**PROMPT A**
Copy the records word for word, starting with the line that contains "832x608 pixels. At" and going on through the last line of the records.

◇ ◇ ◇

Not that Coetzee World, somewhere in the Karoo, wouldn’t make a compelling day trip. The Roller Coaster of Inconsequence would be a major drawcard, with violent peaks and troughs early on before levelling off into the Ennui Straight and coming to a complete stop among some rusting five-gallon drums.
From there it’s a short walk to the Hall of Mirrors, where the viewer is confronted with a perfect reflection of himself, yet one lit in such a way that he recognises the deadness at his core, and when he at last summons the strength to walk out into the glare, it seems that everything is made of barbed wire.
(Coetzee World would no doubt face a short-lived challenge from Chinua Achebe Land, in which things fall apart, especially the ferris wheel: the centre cannot hold, causing wholesale injury and eventual bankruptcy.)
Meanwhile, on warm summer evenings in Oranjezicht, Brink Boulevard glows and twinkles, Edith Piaf lamenting lost loves on reassuringly cracked vinyl.
Young lovers ride The Couch, a brown corduroy affair marbled with old wine stains and other splotches with more carnal pedigrees.
Below in The Rainy Street, couples try to the navigate tricky emotional disentanglements while dodging deluges, mimes and accordion players, while away across on the West Bank, shots ring out from Pseud’s Corner, where visitors try to assassinate polo neck-wearing diplomats reading art theory and smoking Gauloises.
And then, who knows? Wilbur Smith Island with authentic rotting mummy and wooden dialogue? Schreinerville, where one wears a prickly petticoat and stares at a lizard on a rock all day as the sun shrivels a lone prickly-pear bush? Best close the book on this one.

◇ ◇ ◇

**PROMPT B**
Answer these questions from the passage on literary theme parks.
(i) Among what does the Roller Coaster of Inconsequence come to a complete stop?
(ii) What fabric and color is The Couch?
(iii) What are the diplomats in Pseud's Corner doing besides reading art theory?

**SUPPLIED RECORDS**
◇ ◇ ◇

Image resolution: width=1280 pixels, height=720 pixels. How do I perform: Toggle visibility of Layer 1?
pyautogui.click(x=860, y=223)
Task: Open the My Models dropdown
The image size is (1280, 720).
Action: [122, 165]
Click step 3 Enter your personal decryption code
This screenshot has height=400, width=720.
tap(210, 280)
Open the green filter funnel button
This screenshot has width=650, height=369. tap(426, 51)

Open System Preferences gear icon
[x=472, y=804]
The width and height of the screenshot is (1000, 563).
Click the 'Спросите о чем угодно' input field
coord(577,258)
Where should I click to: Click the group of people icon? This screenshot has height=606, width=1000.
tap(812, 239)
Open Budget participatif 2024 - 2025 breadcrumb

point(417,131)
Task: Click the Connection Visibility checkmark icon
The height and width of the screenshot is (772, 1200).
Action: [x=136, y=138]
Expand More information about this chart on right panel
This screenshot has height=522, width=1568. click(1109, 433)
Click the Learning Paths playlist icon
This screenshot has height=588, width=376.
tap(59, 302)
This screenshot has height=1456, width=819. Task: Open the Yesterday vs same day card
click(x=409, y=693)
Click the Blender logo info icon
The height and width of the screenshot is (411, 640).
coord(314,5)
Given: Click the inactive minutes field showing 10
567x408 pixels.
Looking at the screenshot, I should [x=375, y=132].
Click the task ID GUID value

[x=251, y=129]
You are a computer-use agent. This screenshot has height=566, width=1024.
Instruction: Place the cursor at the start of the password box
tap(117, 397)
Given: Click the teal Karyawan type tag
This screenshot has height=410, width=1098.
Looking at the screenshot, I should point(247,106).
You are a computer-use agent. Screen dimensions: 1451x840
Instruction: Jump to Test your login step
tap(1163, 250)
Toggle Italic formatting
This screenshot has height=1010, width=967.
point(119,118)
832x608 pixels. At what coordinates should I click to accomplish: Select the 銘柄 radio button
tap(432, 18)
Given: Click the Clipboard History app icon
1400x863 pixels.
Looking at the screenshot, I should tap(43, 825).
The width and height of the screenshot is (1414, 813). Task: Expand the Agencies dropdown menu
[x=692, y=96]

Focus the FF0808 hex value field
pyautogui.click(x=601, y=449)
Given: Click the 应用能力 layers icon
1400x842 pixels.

◇ ◇ ◇

**OUTPUT A**
832x608 pixels. At what coordinates should I click to accomplish: Select the 銘柄 radio button
tap(432, 18)
Given: Click the Clipboard History app icon
1400x863 pixels.
Looking at the screenshot, I should tap(43, 825).
The width and height of the screenshot is (1414, 813). Task: Expand the Agencies dropdown menu
[x=692, y=96]

Focus the FF0808 hex value field
pyautogui.click(x=601, y=449)
Given: Click the 应用能力 layers icon
1400x842 pixels.

**OUTPUT B**
(i) Among some rusting five-gallon drums.
(ii) Brown corduroy.
(iii) Smoking Gauloises.